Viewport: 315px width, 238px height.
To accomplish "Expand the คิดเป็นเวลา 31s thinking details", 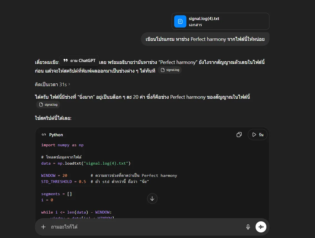I will [51, 84].
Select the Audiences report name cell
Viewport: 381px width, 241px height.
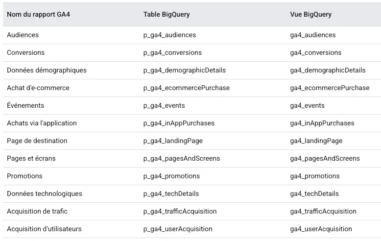pos(23,35)
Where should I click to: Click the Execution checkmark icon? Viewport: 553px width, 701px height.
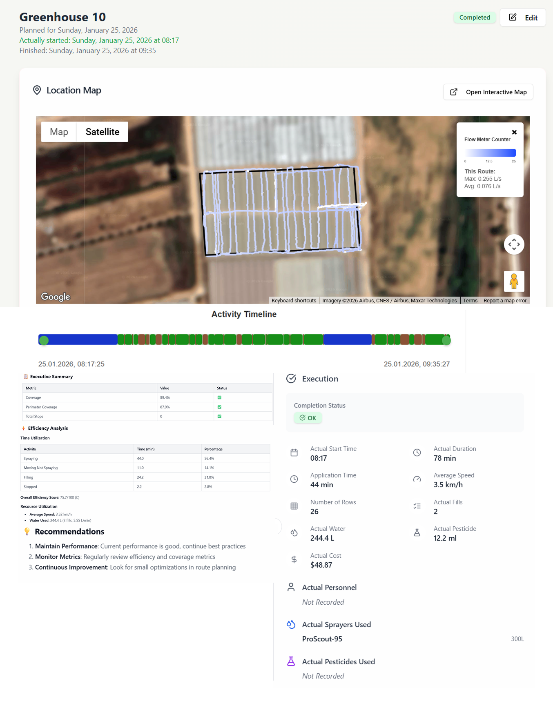[291, 379]
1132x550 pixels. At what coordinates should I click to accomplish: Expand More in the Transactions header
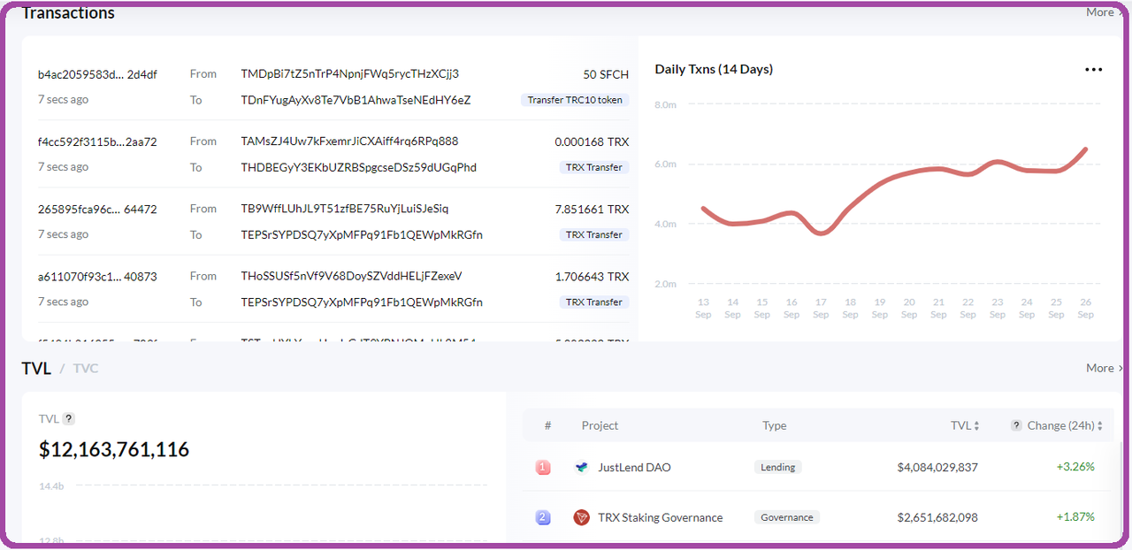click(x=1099, y=11)
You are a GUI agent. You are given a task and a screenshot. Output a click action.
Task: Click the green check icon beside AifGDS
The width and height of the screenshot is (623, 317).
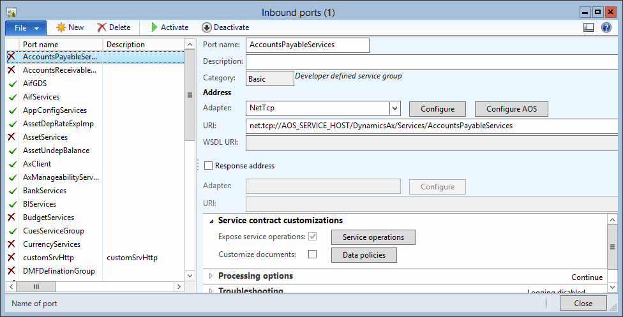coord(11,84)
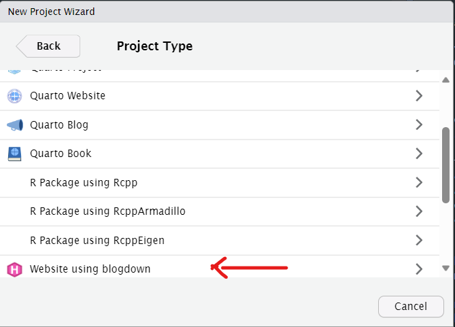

Try it:
Only one thing is required here: an exact copy of the lines from the one bearing "1132x550 pixels. At" through the final line above, both included, with pictures left out.

Output of the exercise:
1132x550 pixels. At what coordinates should I click to accomplish: Expand More in the Transactions header
click(x=1099, y=11)
You are a GUI agent. You are given a task and a screenshot. Output a click action.
Task: Click the green check icon beside AifGDS
The width and height of the screenshot is (623, 317).
coord(11,84)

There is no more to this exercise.